Anyone who has checked their Azure Service Health notifications or emails over the past few days has likely rubbed their eyes in disbelief. Microsoft has pulled forward the timeline for a critical infrastructure update involving the Microsoft Azure Network Adapter (MANA).

Azure Service Health Notification

What was originally scheduled for August 2026 has already begun in some regions as of May 26, 2026. According to Microsoft, the reason for this short-notice change is to ensure adequate capacity for customers. The problem: Operators of Network Virtual Appliances (NVAs) are left with almost no time for proper change management. Even third-party vendors like Checkpoint are proactively warning their customers about the accelerated deployments.

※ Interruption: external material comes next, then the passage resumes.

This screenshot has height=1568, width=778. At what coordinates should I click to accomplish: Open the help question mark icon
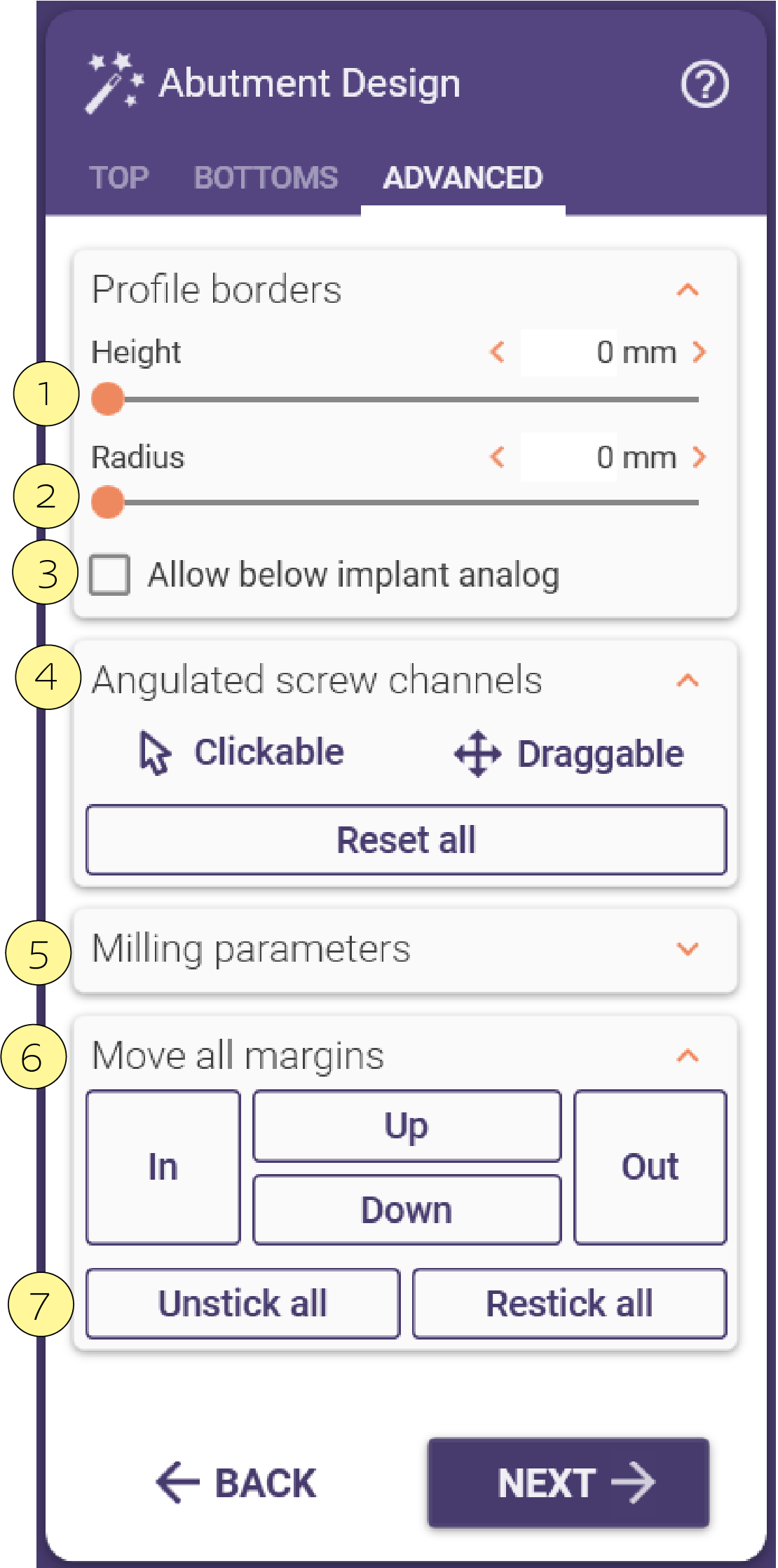(704, 85)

Read on to find out exactly what is happening, who is affected, and how to protect your firewalls and routers from performance degradation.


What is the MANA Rollout all about?

Microsoft is migrating the underlying network hardware in its data centers. The current Mellanox hardware is being replaced by their proprietary Microsoft Azure Network Adapter (MANA). From my perspective this is the result of rolling out Azure Boost as a more available and centralized infrastructure card which is designed by Microsoft and now more and more available in the server infrastructure.

The way from Mellanox to MANA

If VMs utilizing Accelerated Networking land on this new hardware, but the guest operating system (especially Linux) is not MANA-compatible, they may suffer noticeable network performance degradation.

Which Systems are Affected?

Generally, this change impacts Linux-based Network Virtual Appliances (NVAs) that utilize Accelerated Networking.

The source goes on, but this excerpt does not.